→ ABOUT THIS EXERCISE:
In the material below, please retype the lines from the very first through the one with "Partisan RS (213, 2300)", exactly and without pictures.

→ AVAILABLE DATA:
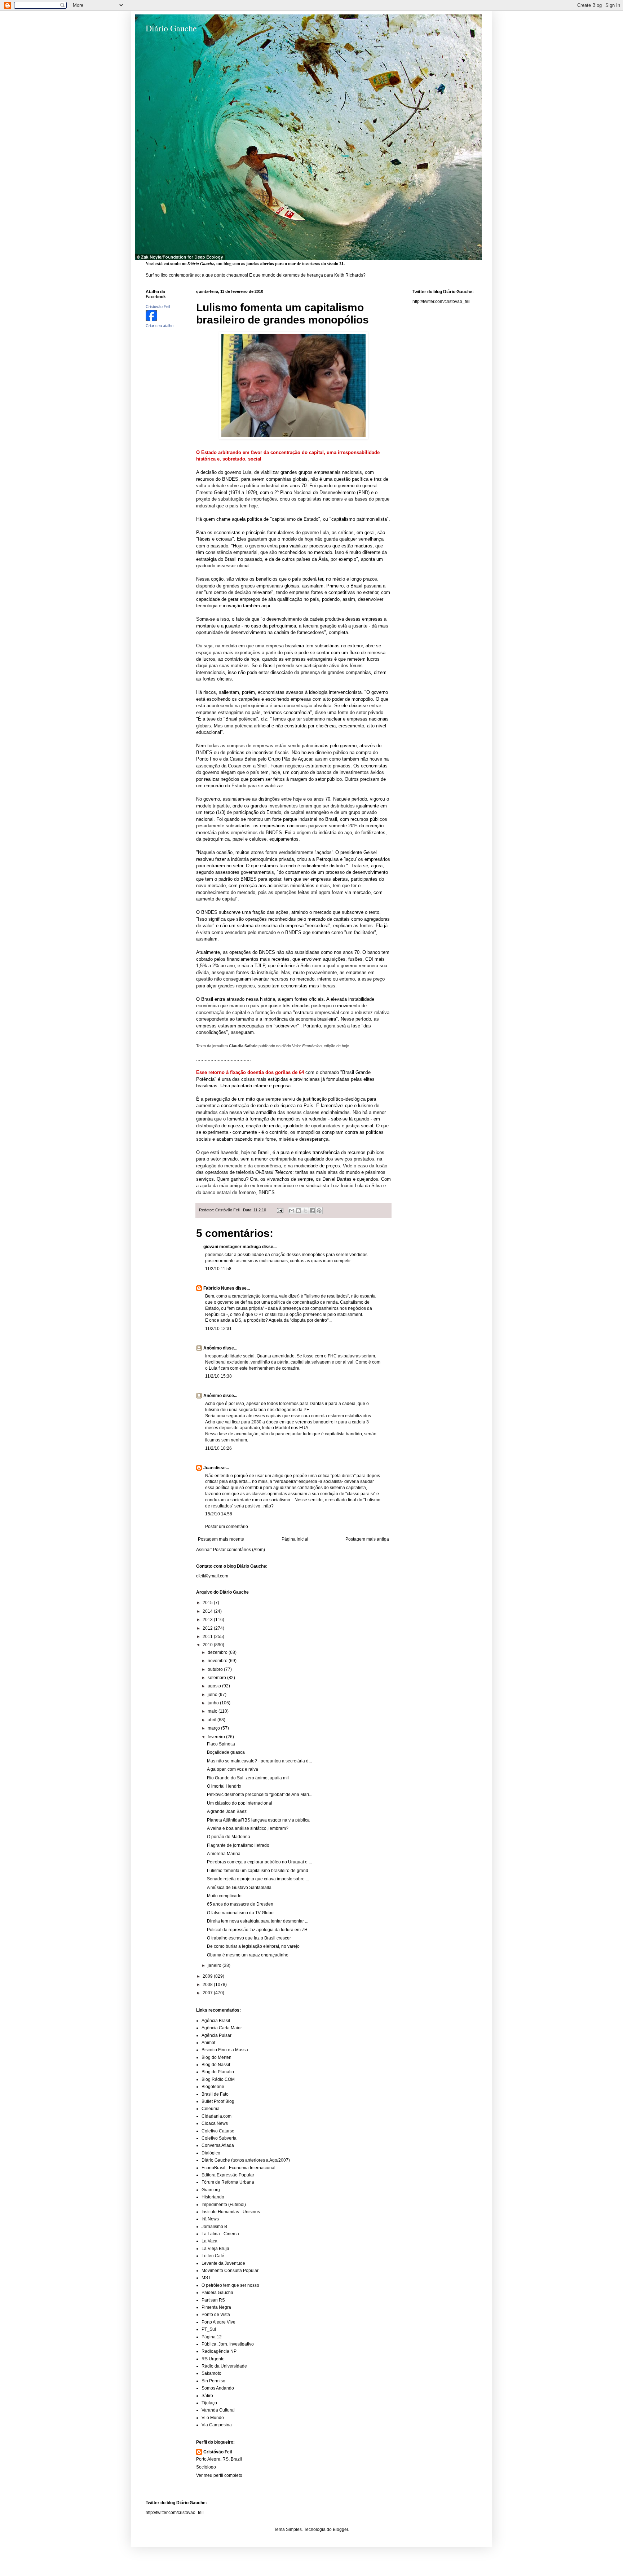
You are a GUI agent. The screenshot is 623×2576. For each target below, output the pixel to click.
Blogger (340, 2529)
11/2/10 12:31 (218, 1328)
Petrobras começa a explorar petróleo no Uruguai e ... (259, 1861)
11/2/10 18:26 (218, 1448)
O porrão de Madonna (228, 1836)
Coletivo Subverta (219, 2138)
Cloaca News (215, 2123)
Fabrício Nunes (218, 1288)
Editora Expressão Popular (228, 2175)
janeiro (215, 1965)
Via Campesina (217, 2424)
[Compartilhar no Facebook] (312, 1210)
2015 (208, 1602)
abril (212, 1719)
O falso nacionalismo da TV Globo (240, 1912)
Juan (208, 1467)
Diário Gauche (171, 28)
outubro (216, 1669)
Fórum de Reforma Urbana (228, 2182)
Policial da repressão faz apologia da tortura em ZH (257, 1929)
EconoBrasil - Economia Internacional (238, 2167)
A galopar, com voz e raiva (232, 1769)
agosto (215, 1685)
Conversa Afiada (218, 2145)
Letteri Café (213, 2255)
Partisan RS (213, 2300)
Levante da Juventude (223, 2263)
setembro (217, 1677)
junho (214, 1702)
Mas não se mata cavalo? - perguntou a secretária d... (259, 1760)
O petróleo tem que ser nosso (230, 2285)
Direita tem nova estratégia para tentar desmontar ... (257, 1921)
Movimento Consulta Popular (230, 2270)
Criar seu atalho (159, 325)
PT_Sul (209, 2329)
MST (206, 2277)
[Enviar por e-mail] (291, 1210)
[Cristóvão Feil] (151, 319)
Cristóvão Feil (217, 2451)
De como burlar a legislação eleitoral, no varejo (253, 1946)
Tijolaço (209, 2402)
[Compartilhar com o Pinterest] (319, 1210)
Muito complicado (224, 1895)
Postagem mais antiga (367, 1539)
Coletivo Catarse (218, 2131)
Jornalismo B (214, 2226)
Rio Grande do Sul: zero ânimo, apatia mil (248, 1777)
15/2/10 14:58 (218, 1513)
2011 (208, 1636)
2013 (208, 1619)
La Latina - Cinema (220, 2233)
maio (213, 1711)
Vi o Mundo (213, 2417)
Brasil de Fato (215, 2094)
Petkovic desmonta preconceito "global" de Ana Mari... (259, 1794)
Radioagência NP (219, 2351)
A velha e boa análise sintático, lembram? (247, 1828)
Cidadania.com (216, 2116)
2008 (208, 1984)
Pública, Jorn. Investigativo (228, 2344)
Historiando (213, 2196)
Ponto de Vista (216, 2314)
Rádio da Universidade (224, 2366)
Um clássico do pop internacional (239, 1803)
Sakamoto (211, 2373)
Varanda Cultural (218, 2410)
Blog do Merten (216, 2057)
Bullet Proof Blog (218, 2101)
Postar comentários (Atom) (239, 1549)
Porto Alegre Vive (218, 2322)
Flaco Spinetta (221, 1744)
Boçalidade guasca (226, 1752)
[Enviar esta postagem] (279, 1210)
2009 (208, 1976)
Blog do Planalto (218, 2071)
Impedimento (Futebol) (224, 2204)
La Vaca (209, 2240)
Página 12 (212, 2336)
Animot (208, 2042)
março (214, 1728)
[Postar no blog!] (298, 1210)
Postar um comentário (226, 1526)
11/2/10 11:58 (218, 1268)
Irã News (210, 2218)
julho (213, 1694)
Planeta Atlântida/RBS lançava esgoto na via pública (258, 1820)
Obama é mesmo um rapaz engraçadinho (247, 1955)
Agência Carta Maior (222, 2027)
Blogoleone (213, 2086)
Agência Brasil (216, 2020)
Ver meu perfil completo (219, 2475)
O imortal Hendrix (224, 1786)
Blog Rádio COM (218, 2079)
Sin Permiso (213, 2380)
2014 (208, 1611)
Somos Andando (218, 2388)
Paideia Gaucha (217, 2292)
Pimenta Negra (216, 2307)
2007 (208, 1992)
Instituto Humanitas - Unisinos (231, 2211)
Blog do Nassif (216, 2064)
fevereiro (217, 1736)
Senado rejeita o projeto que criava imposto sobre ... (258, 1878)
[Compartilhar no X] (305, 1210)
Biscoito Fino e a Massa (225, 2049)
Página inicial (295, 1539)
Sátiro (207, 2395)
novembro (218, 1660)
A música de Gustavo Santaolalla (239, 1887)
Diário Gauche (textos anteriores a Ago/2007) (246, 2160)
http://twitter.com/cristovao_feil (441, 301)
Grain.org (211, 2189)
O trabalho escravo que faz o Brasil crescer (249, 1938)
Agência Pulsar (216, 2035)
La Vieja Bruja (215, 2248)
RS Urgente (213, 2358)
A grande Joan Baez (227, 1811)
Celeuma (211, 2108)
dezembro (218, 1652)
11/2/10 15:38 (218, 1376)
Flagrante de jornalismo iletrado (238, 1845)
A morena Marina (223, 1853)
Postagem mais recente (221, 1539)
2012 (208, 1628)
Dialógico (211, 2153)
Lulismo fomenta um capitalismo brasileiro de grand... (259, 1870)
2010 (208, 1644)
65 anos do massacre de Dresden (240, 1904)
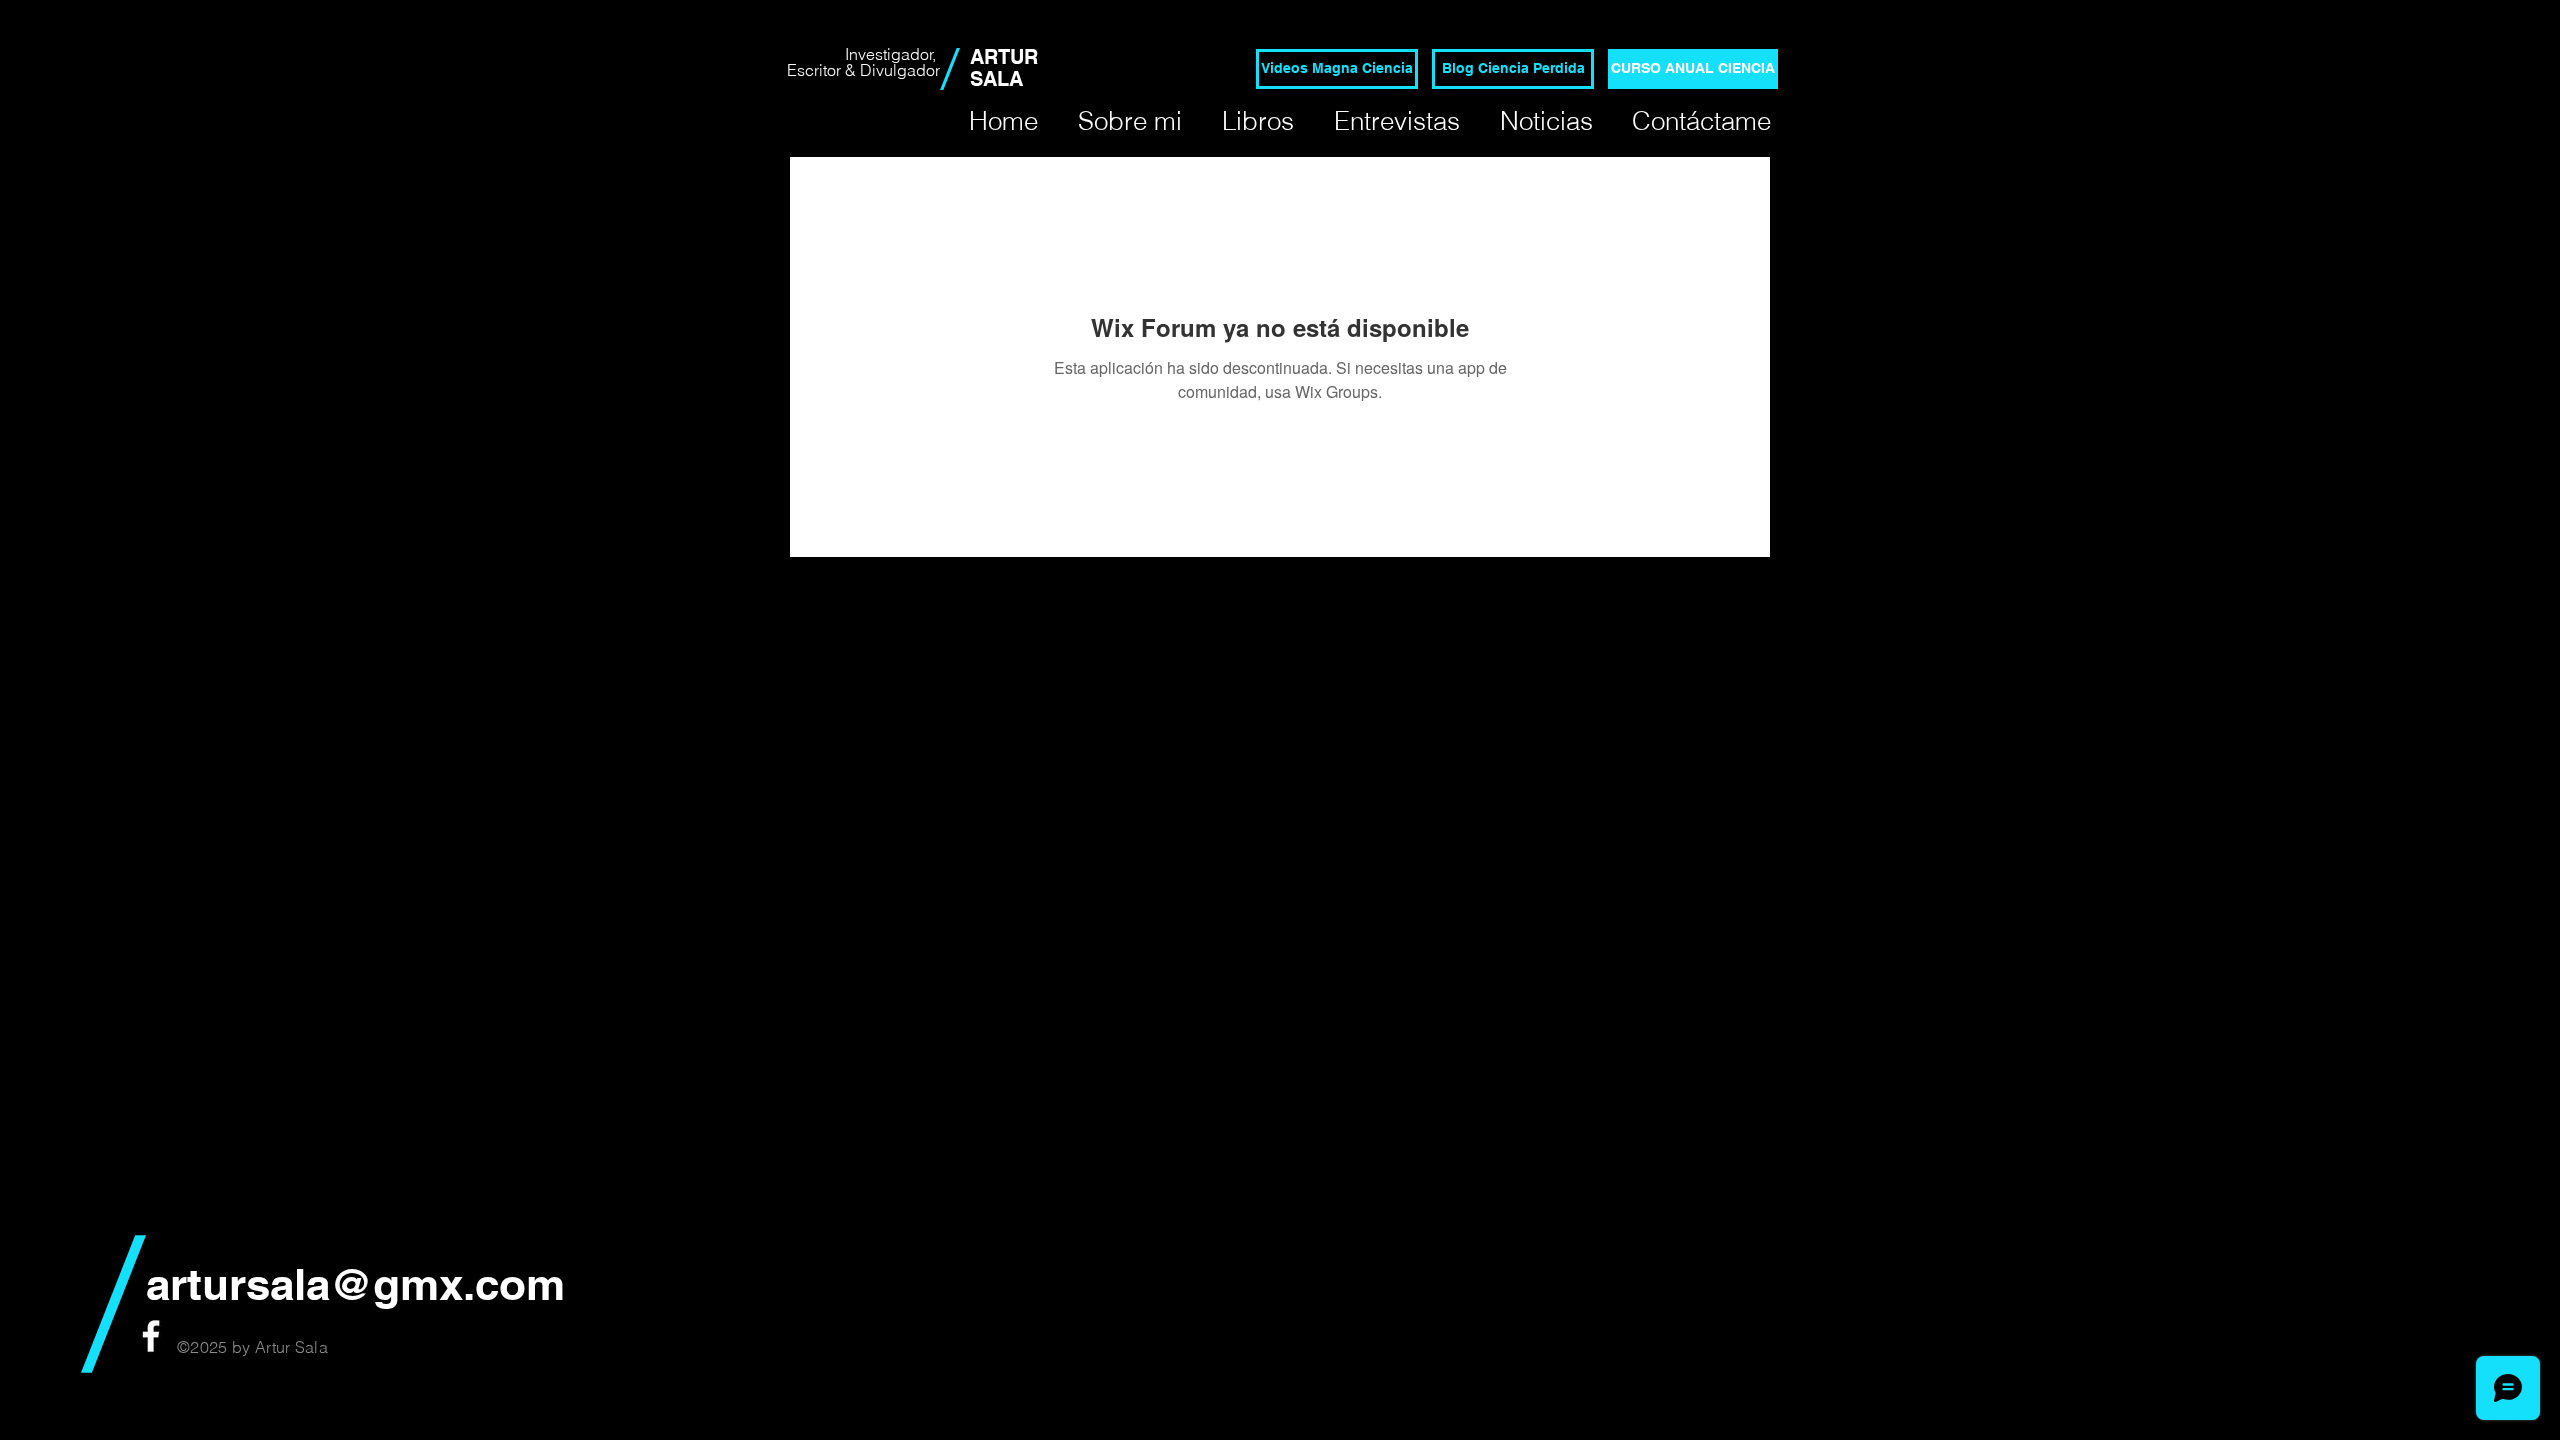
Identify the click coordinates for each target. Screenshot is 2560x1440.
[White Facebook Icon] (151, 1336)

→ SOLUTION TO THE EXERCISE:
You are a GUI agent. The screenshot is 623×2576. For each target below, output the pixel to click.
Blogger (340, 2529)
11/2/10 12:31 (218, 1328)
Petrobras começa a explorar petróleo no Uruguai e ... (259, 1861)
11/2/10 18:26 (218, 1448)
O porrão de Madonna (228, 1836)
Coletivo Subverta (219, 2138)
Cloaca News (215, 2123)
Fabrício Nunes (218, 1288)
Editora Expressão Popular (228, 2175)
janeiro (215, 1965)
Via Campesina (217, 2424)
[Compartilhar no Facebook] (312, 1210)
2015 (208, 1602)
abril (212, 1719)
O falso nacionalismo da TV Globo (240, 1912)
Juan (208, 1467)
Diário Gauche (171, 28)
outubro (216, 1669)
Fórum de Reforma Urbana (228, 2182)
Policial da repressão faz apologia da tortura em ZH (257, 1929)
EconoBrasil - Economia Internacional (238, 2167)
A galopar, com voz e raiva (232, 1769)
agosto (215, 1685)
Conversa Afiada (218, 2145)
Letteri Café (213, 2255)
Partisan RS (213, 2300)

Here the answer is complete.